* **GOAL OF THE EXERCISE**: Please rewrite the entries from the line with "Click the Themes" up to and including the line with "Action: point(474,314)", swapping "menu" for "dropdown" and leaving everything else unchanged.

+++ EXERCISE DATA +++

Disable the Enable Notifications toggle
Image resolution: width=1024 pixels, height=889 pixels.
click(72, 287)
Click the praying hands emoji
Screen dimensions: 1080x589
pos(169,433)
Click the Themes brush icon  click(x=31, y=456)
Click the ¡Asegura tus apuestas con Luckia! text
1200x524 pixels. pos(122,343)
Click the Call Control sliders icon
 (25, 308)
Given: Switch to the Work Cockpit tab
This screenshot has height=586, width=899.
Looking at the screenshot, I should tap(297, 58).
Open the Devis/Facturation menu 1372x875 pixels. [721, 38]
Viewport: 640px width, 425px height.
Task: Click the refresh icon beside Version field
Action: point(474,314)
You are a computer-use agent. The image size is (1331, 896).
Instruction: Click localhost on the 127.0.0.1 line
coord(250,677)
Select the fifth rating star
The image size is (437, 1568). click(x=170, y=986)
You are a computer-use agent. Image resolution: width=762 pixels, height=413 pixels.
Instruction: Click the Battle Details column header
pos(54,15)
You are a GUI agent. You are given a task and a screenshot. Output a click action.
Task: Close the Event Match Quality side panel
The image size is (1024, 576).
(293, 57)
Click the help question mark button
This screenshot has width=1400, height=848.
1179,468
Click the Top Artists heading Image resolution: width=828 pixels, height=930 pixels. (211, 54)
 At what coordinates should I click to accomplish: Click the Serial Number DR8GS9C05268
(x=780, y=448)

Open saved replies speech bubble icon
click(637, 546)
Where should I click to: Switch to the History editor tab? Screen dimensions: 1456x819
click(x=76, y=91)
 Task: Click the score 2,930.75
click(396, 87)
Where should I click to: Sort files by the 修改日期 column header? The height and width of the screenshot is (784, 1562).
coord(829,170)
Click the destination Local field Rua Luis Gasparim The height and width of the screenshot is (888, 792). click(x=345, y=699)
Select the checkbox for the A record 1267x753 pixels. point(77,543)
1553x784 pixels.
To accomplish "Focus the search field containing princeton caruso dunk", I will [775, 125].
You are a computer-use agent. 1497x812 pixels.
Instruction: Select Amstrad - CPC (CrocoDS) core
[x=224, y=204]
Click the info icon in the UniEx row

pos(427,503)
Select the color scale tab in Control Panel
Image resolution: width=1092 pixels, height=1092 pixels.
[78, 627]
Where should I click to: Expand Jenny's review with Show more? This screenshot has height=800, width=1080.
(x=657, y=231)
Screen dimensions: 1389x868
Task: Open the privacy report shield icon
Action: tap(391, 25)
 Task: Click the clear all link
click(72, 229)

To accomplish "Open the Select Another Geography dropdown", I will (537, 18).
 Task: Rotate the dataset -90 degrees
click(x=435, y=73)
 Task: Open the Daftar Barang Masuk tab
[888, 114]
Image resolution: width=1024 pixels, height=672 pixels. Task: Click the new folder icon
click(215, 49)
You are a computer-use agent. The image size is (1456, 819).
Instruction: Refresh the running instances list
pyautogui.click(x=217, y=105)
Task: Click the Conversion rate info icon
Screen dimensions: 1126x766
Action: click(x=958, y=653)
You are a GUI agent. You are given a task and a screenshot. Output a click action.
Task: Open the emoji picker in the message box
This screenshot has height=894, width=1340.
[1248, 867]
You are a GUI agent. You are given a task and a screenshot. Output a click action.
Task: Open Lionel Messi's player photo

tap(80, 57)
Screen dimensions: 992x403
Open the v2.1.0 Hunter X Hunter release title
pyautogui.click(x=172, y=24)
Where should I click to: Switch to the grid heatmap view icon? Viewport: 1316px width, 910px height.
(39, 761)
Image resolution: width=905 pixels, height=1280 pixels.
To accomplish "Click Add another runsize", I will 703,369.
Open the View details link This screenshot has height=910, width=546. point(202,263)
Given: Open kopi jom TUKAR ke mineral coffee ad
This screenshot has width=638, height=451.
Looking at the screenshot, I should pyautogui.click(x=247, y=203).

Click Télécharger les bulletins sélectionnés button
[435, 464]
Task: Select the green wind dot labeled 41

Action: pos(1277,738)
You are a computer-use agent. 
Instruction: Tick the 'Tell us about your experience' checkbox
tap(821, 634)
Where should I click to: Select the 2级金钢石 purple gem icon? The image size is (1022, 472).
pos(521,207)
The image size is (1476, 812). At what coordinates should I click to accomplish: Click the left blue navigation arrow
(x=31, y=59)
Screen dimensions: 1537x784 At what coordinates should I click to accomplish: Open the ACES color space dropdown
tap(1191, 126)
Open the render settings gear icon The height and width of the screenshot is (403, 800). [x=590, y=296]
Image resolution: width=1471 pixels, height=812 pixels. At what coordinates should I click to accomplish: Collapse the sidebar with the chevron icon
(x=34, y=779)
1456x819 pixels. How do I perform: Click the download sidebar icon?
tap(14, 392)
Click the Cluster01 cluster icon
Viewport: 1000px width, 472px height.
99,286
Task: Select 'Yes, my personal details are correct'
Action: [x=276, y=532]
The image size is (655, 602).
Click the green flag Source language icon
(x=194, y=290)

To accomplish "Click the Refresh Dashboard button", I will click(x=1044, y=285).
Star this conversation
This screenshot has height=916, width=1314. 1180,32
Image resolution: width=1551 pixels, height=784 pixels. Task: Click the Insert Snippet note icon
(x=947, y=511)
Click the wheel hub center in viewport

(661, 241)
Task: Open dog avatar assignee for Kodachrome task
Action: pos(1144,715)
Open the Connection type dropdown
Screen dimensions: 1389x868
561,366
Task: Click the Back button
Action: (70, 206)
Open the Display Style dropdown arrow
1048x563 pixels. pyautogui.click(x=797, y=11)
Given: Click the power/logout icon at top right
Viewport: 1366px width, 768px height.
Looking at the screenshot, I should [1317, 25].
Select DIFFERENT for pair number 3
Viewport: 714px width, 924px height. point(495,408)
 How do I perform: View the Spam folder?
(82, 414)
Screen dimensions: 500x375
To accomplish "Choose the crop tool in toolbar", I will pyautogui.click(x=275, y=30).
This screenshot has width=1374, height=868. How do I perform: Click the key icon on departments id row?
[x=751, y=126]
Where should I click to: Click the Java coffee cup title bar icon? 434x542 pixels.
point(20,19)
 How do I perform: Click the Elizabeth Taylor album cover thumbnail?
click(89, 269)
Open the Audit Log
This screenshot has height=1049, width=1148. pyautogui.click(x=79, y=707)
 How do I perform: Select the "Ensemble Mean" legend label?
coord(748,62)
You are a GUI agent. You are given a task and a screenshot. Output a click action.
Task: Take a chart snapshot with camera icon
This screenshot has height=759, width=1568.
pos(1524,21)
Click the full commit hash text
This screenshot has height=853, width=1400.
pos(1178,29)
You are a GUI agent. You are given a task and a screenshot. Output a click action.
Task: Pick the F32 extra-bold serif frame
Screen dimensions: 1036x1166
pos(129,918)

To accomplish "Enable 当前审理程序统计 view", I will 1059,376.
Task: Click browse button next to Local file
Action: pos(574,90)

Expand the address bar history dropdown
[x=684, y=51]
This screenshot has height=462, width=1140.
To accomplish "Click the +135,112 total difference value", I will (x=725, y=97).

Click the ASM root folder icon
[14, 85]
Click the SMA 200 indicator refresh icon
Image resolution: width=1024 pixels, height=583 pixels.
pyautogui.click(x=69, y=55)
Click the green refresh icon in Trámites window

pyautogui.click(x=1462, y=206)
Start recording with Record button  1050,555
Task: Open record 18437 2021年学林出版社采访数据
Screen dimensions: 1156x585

+++

* **RESPONSE**:
Click the Themes brush icon  click(x=31, y=456)
Click the ¡Asegura tus apuestas con Luckia! text
1200x524 pixels. pos(122,343)
Click the Call Control sliders icon
 (25, 308)
Given: Switch to the Work Cockpit tab
This screenshot has height=586, width=899.
Looking at the screenshot, I should tap(297, 58).
Open the Devis/Facturation dropdown 1372x875 pixels. [721, 38]
Viewport: 640px width, 425px height.
Task: Click the refresh icon beside Version field
Action: point(474,314)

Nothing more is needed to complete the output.